> Set task 1:
Return the full passage on linking BRAPCI Explorer to BRAPCI, word for word.

> Document segment:
BEGIN
Now that BRAPCI Explorer has been presented, we propose inserting the new tool alongside the rest of BRAPCI's resources. The database has some resources which are presented at the bottom of https://cip.BRAPCI.inf.br. At the time of publication of this research, some of these resources are in the development and updating phase (https://cip.BRAPCI.inf.br/books/about), as mentioned by Silva (2023SILVA, L. M. BRAPCI livros: uma proposta de organização e recuperação de livros digitais científicos abertos em Ciência da Informação. 2023. (Mestrado em Ciência da Informação) - Universidade Federal do Rio de Grande do Sul, Rio Grande do Sul. Disponível em: https://lume.ufrgs.br/handle/10183/257995. Acesso em: 25 set 2023.
https://lume.ufrgs.br/handle/10183/25799...
). Therefore, two proposals for linking the environments were suggested, the first of which is shown in Figure 8.

Figure 8
Proposed insertion of the BRAPCI Explorer access link on the BRAPCI homepage.

In this proposal, the BRAPCI Explorer is presented together with the new functionalities, or environments, still under development by BRAPCI. In Figure 8, the card is clickable and is in the focus state, i.e. selected by the user, unlike the other cards. The suggestion to insert a link on the base's home page is justified by the fact that it would help popularize the base's complementary tools, so that users can get to know the existing search and analysis options. It is also suggested that a link be added to the BRAPCI search results page, as shown in Figure 9.

Figure 9
Proposed insertion of the BRAPCI Explorer access link on the BRAPCI search results page.

In this scenario, the user performed the search on the BRAPCI home screen and clicked on the "Search" button, being directed to the search results screen. The suggestion here is to present a link in the form of a button, similar to the "Analyze Results" buttons on Web of Science and Scopus. As the user has already carried out the search in the BRAPCI environment, ideally they should be redirected to BRAPCI Explorer with the search results already displayed, however, due to the fact that BRAPCI Explorer is still a database-independent environment, the redirect after the user clicks on the "BRAPCI Explorer" button on the BRAPCI results page would take them to the BRAPCI Explorer interface (Figure 2). This way, they only have to enter the search term again to access the results in the BRAPCI Explorer environment. It is thought that this proposal (ideal model) would be the most appropriate, given that it is the practice adopted by other databases.
END
Element and text position data
BEGIN
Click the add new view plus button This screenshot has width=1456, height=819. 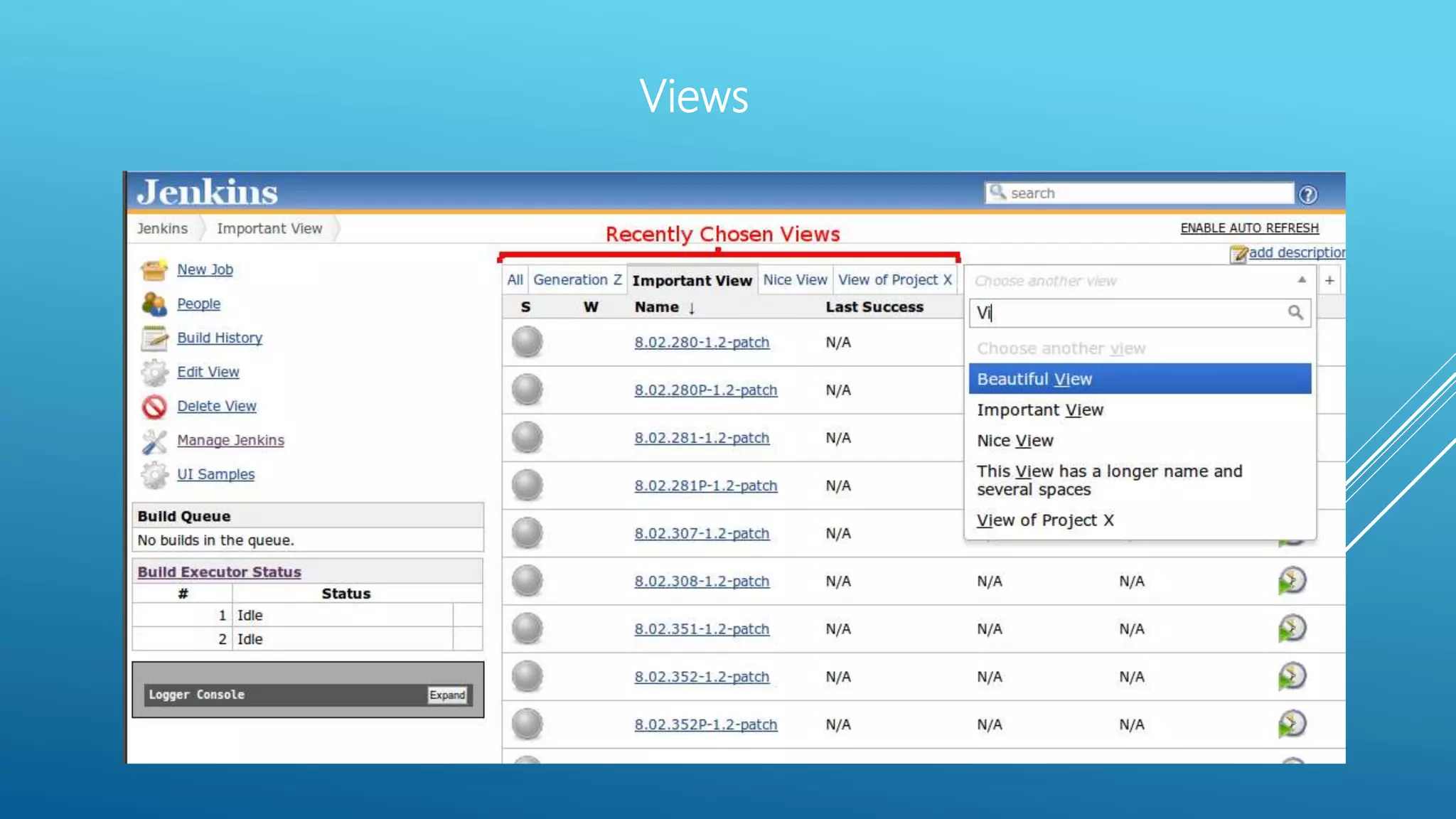(1329, 280)
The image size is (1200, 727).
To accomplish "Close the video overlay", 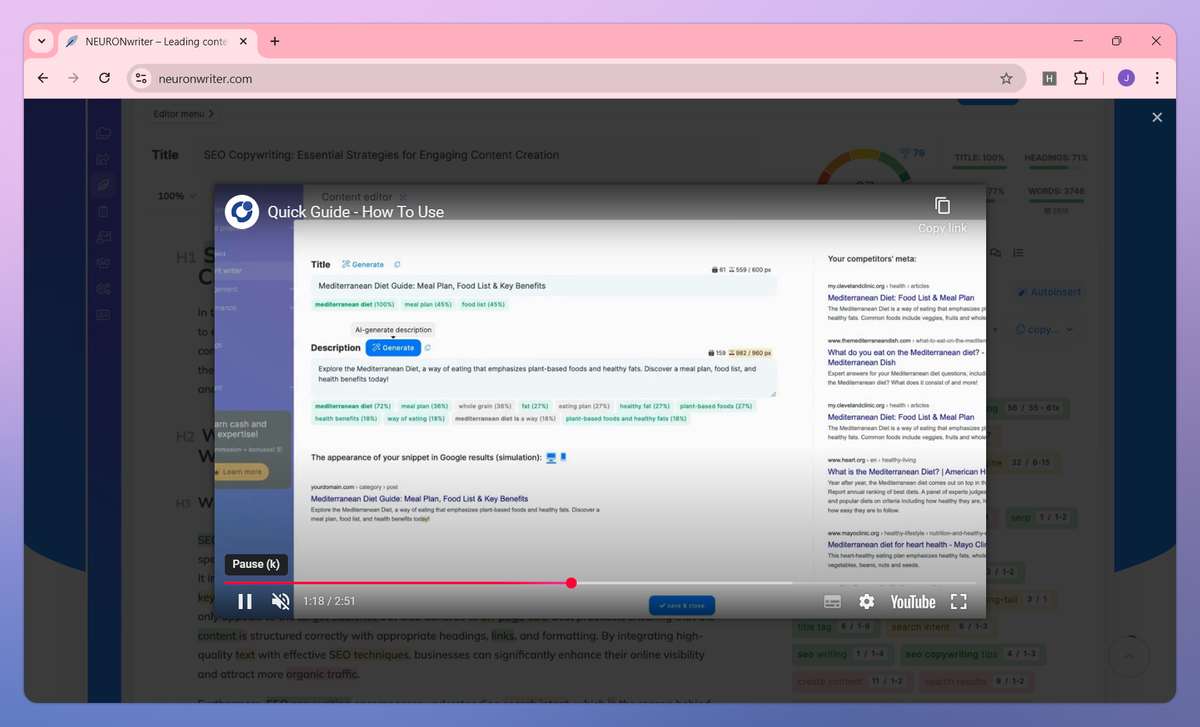I will tap(1157, 117).
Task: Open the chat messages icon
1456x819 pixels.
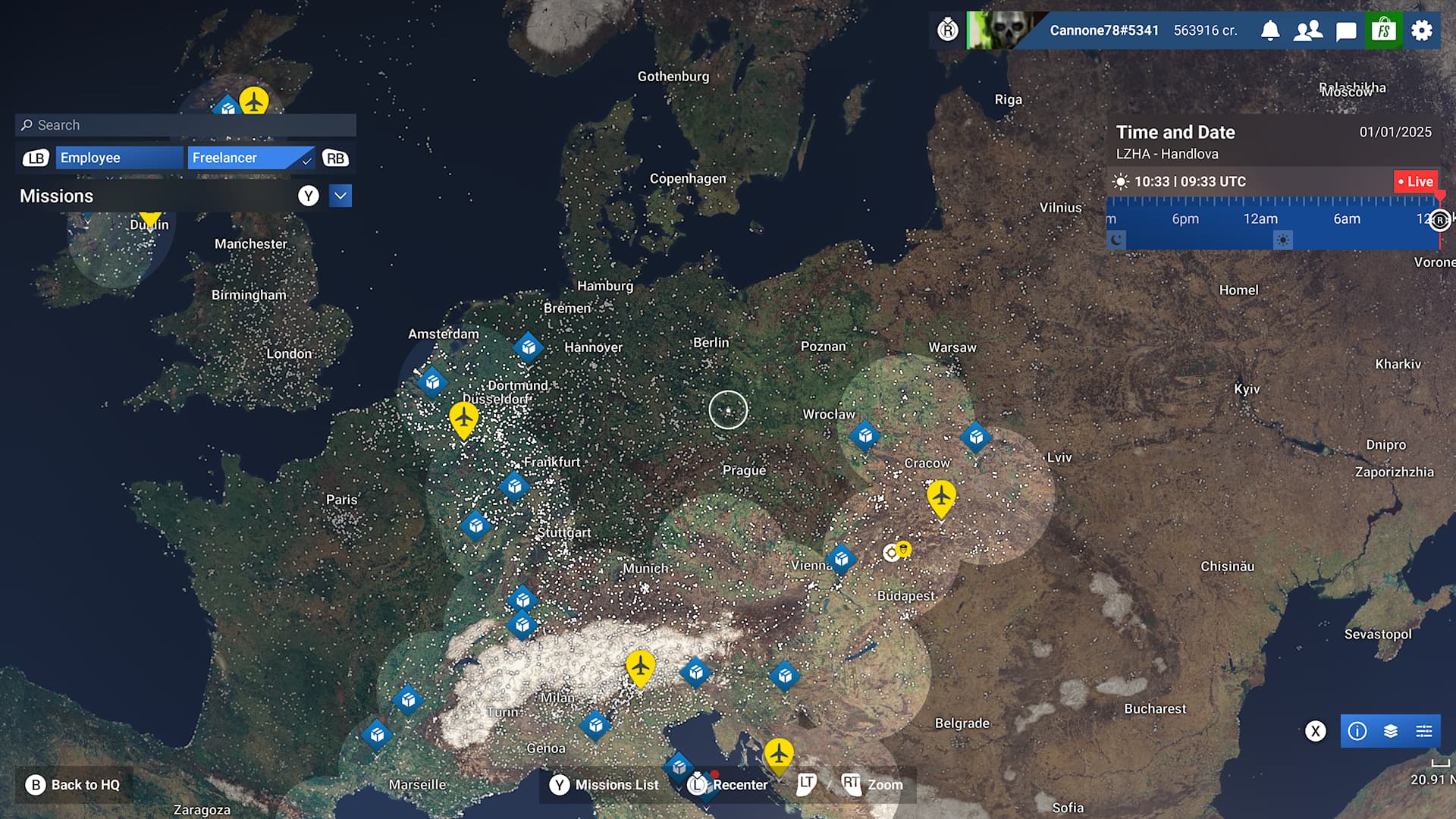Action: click(1346, 31)
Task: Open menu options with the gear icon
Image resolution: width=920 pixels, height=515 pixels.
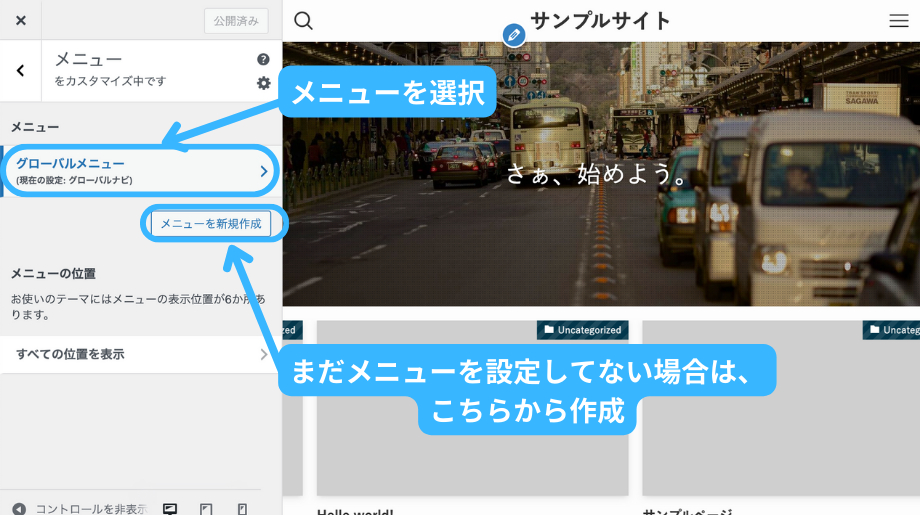Action: point(263,83)
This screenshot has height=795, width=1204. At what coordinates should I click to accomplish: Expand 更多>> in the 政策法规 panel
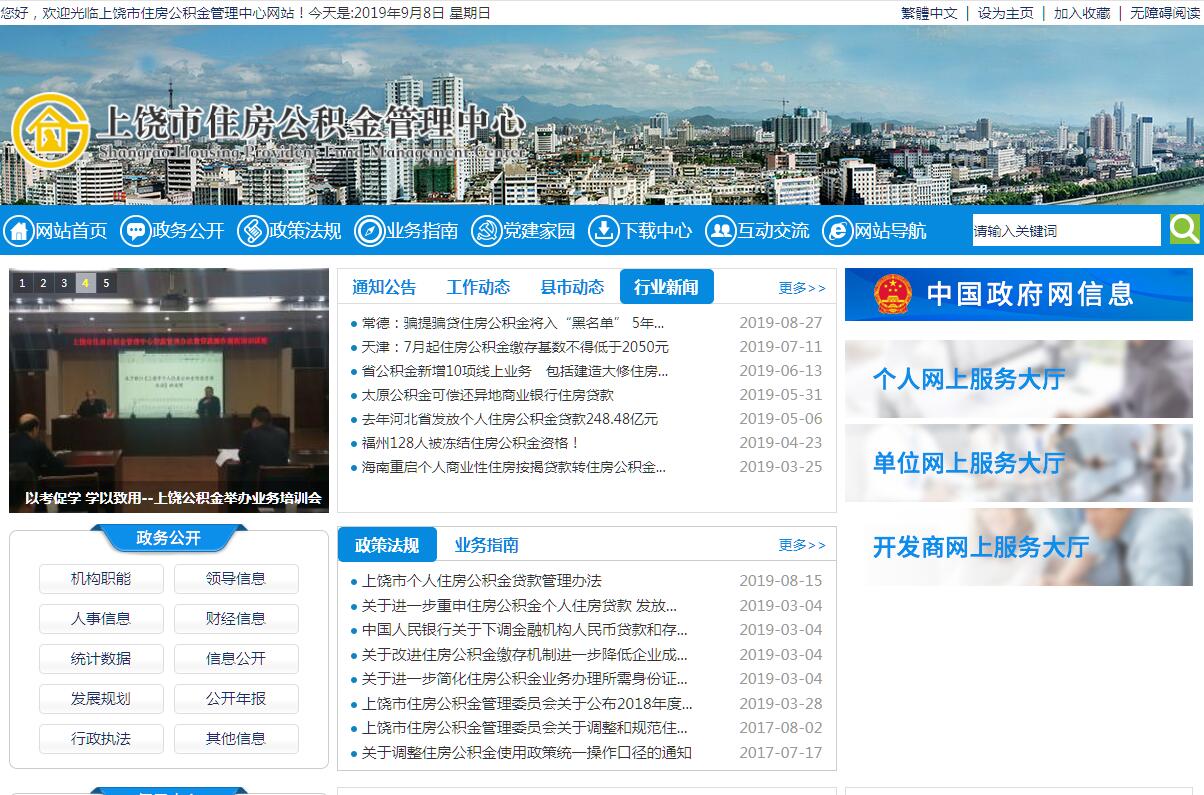pos(802,545)
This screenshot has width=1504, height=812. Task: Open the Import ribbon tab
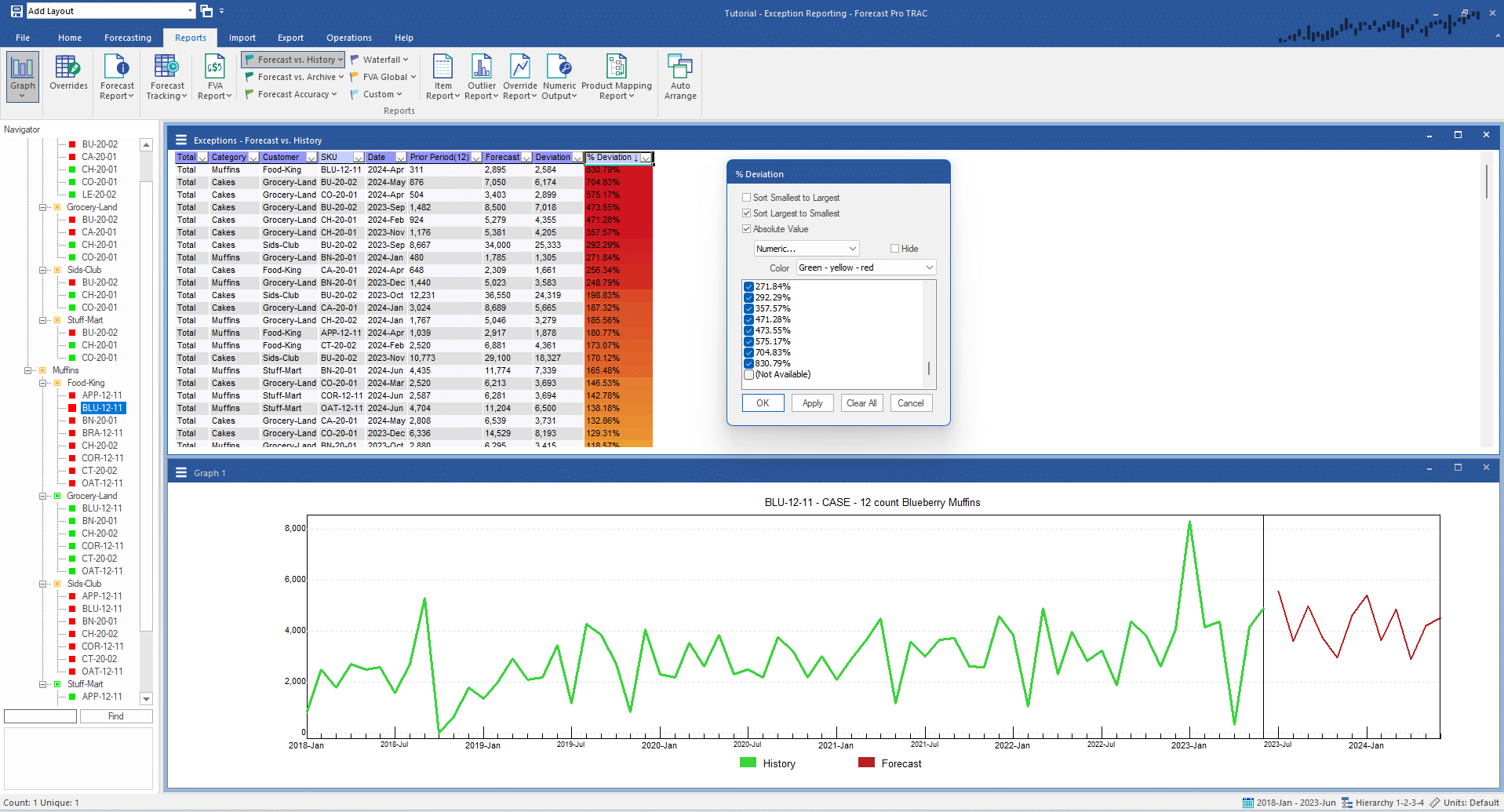tap(242, 37)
END
> Set task 2:
Select each line of the records that contains the word "Open" and copy those lines out.

> Final answer 1:
Now that BRAPCI Explorer has been presented, we propose inserting the new tool alongside the rest of BRAPCI's resources. The database has some resources which are presented at the bottom of https://cip.BRAPCI.inf.br. At the time of publication of this research, some of these resources are in the development and updating phase (https://cip.BRAPCI.inf.br/books/about), as mentioned by Silva (2023SILVA, L. M. BRAPCI livros: uma proposta de organização e recuperação de livros digitais científicos abertos em Ciência da Informação. 2023. (Mestrado em Ciência da Informação) - Universidade Federal do Rio de Grande do Sul, Rio Grande do Sul. Disponível em: https://lume.ufrgs.br/handle/10183/257995. Acesso em: 25 set 2023.
https://lume.ufrgs.br/handle/10183/25799...
). Therefore, two proposals for linking the environments were suggested, the first of which is shown in Figure 8.

Figure 8
Proposed insertion of the BRAPCI Explorer access link on the BRAPCI homepage.

In this proposal, the BRAPCI Explorer is presented together with the new functionalities, or environments, still under development by BRAPCI. In Figure 8, the card is clickable and is in the focus state, i.e. selected by the user, unlike the other cards. The suggestion to insert a link on the base's home page is justified by the fact that it would help popularize the base's complementary tools, so that users can get to know the existing search and analysis options. It is also suggested that a link be added to the BRAPCI search results page, as shown in Figure 9.

Figure 9
Proposed insertion of the BRAPCI Explorer access link on the BRAPCI search results page.

In this scenario, the user performed the search on the BRAPCI home screen and clicked on the "Search" button, being directed to the search results screen. The suggestion here is to present a link in the form of a button, similar to the "Analyze Results" buttons on Web of Science and Scopus. As the user has already carried out the search in the BRAPCI environment, ideally they should be redirected to BRAPCI Explorer with the search results already displayed, however, due to the fact that BRAPCI Explorer is still a database-independent environment, the redirect after the user clicks on the "BRAPCI Explorer" button on the BRAPCI results page would take them to the BRAPCI Explorer interface (Figure 2). This way, they only have to enter the search term again to access the results in the BRAPCI Explorer environment. It is thought that this proposal (ideal model) would be the most appropriate, given that it is the practice adopted by other databases.

> Final answer 2:
Task: Open the chat messages icon
Task: Open menu options with the gear icon
This screenshot has width=1504, height=812. Task: Open the Import ribbon tab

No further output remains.